SOURCE EXTRACT:
--- START ---

My Take | March 6, 2015 | By:

In 1979, I bought a house (yes, I was very young), the direct result of an initiative by President Jimmy Carter to promote solar energy use. Designed for passive and active solar gain, our system partially heated a house for an eventual family of five and generated more hot water than we could use.

That technology hung around for a very long time, in fact, but recent breakthrough technologies are at last changing the way solar energy can be collected and utilized. Photovoltaic fabrics and films are an important part of these developments.

Photovoltaic fabric is just one kind of technology that’s rapidly developing in the world of alternative energy; kinetic energy is getting its share of the attention, too. Researchers at North Carolina State University (NCSU) are making progress in an area of alternative power sources that didn’t even exist when I moved into my “solar home.”

J.K. Rowling, creator of the wildly successful Harry Potter books, is credited with saying, “We do not need magic to transform our world. We carry all of the power we need inside ourselves already.” She was speaking figuratively, one might assume; one of our writers, however, applies a more literal interpretation—although he may not be willing to say “all the power we need.” Dr. Jesse Jur at NCSU is in the midst of some fascinating research into sensing systems that run entirely on power generated by the human body, particularly thermal energy. (See Personal power source) We’re talking ultra-low-power electronics, in this case, but enough to power textile-based wearable devices.

--- END ---

COLLECTED DATA:
--- START ---

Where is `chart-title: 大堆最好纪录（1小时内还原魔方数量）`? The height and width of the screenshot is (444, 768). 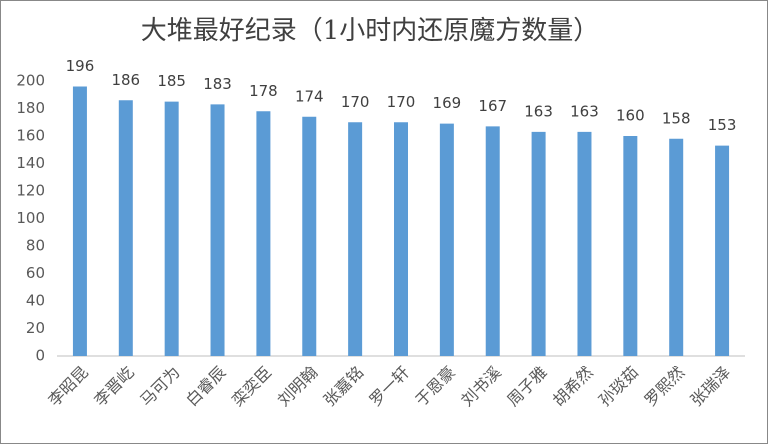 chart-title: 大堆最好纪录（1小时内还原魔方数量） is located at coordinates (370, 31).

--- END ---

REQUIRED WORK:
1. Name every person the alternative energy column mentions by name.
2. According to the alternative energy column, in what year did the writer buy the house?
3. Write the next few sentences of the alternative energy column, picking up after its final sentence.
The listing has no part in this work.

YOUR WRITTEN ANSWERS:
1. Jimmy Carter, J.K. Rowling, Jesse Jur

2. 1979

3.
The market seems hungry for new technologies that challenge our way of thinking about energy. The growth of wearables is the first and most obvious example, but it seems logical that a buying public would embrace other new technologies, as well.

Still, there will be those who wonder if these new technologies can be economical enough to be commercialized on a large scale. But the people doing the research and bringing products to market believe they will, or why would they be doing it? There will always be skeptics, just as there will always be dreamers. A Chinese proverb offers a practical response to both: “The person who says something is impossible should not interrupt the person who is doing it.”